DOCUMENT:
# Spark Streaming and Senzing

This notebook shows you how to process streaming data through Apache Spark and send it to Senzing for entity resolution, simulating a real-time data processing pipeline. If you haven't already gone through the `senzing_quickstart` tutorial in this repository, we recommend starting with that one because it contains more detailed explanations for each of the steps.

### Steps in this tutorial

1. Set up the Senzing gRPC server, download the `customer.json` data file and split it into 20 separate JSON files to simulate streaming data.
2. Configure the Senzing engine so it's ready to receive data.
3. Create a Spark session with streaming capabilities, define a schema and set up a streaming dataframe.
4. Implement a batch processing function that takes each streaming batch from Spark, sends individual records to Senzing for entity resolution, and tracks which entities are affected by each record addition.
5. Run a cleanup process to ensure the entities are as accurate as possible.


## Set up requirements

In this tutorial, we'll use the [`senzing`](https://garage.senzing.com/sz-sdk-python/index.html) and [`senzing_grpc`](https://garage.senzing.com/sz-sdk-python-grpc/) packages, in addition to PySpark. You can install all of these using the `requirements.txt` file in the repo folder containing this tutorial.

In [None]:
import grpc
from senzing import SzEngineFlags, SzError
from senzing_grpc import SzAbstractFactoryGrpc
from pyspark.sql import SparkSession
from pyspark.sql.types import StructType, StructField, StringType
import json
import os
import requests
import shutil
import time

We'll start our [Senzing gRPC server](https://github.com/senzing-garage/serve-grpc/tree/main) using Docker.

Run the following command `docker run -it --publish 8261:8261 --rm senzing/serve-grpc` in a terminal window.

Then, we'll download the example data:

In [None]:

data_path = "./data/"
data_url_prefix = "https://raw.githubusercontent.com/Senzing/truth-sets/refs/heads/main/truthsets/demo/"
filename = "customers.json"

In [None]:
os.makedirs(data_path, exist_ok=True)

url = data_url_prefix + filename
filepath = data_path + filename
if not os.path.exists(filepath):
    response = requests.get(url, stream=True, timeout=10)

WHAT TO DO:
1. According to the tutorial, into how many separate JSON files is the customer data file split to simulate streaming data?
2. Reproduce the tutorial word for word, beginning at the words "# Spark Streaming" and stopping after "to receive data.".
The listing that comes next is from a separate source.

DATA EXCERPT:
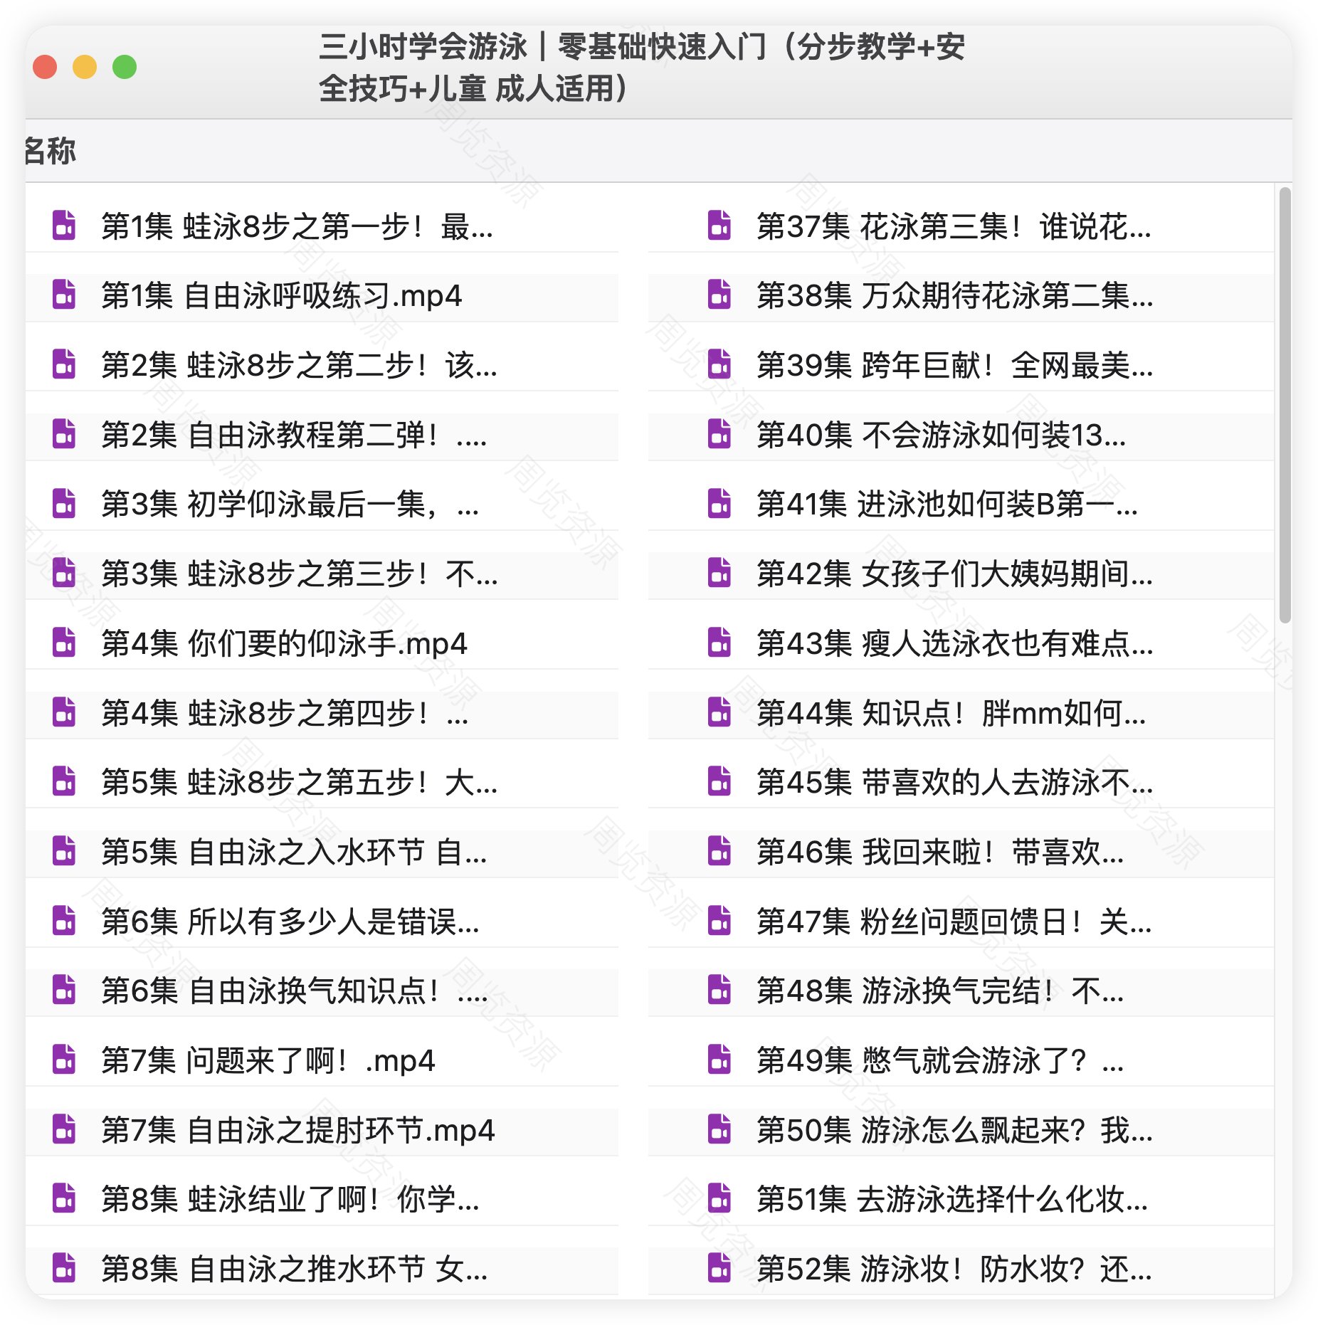
Task: Select the file 第7集 自由泳之提肘环节.mp4
Action: 297,1129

SET OF ANSWERS:
1. 20 separate JSON files.

2.
# Spark Streaming and Senzing

This notebook shows you how to process streaming data through Apache Spark and send it to Senzing for entity resolution, simulating a real-time data processing pipeline. If you haven't already gone through the `senzing_quickstart` tutorial in this repository, we recommend starting with that one because it contains more detailed explanations for each of the steps.

### Steps in this tutorial

1. Set up the Senzing gRPC server, download the `customer.json` data file and split it into 20 separate JSON files to simulate streaming data.
2. Configure the Senzing engine so it's ready to receive data.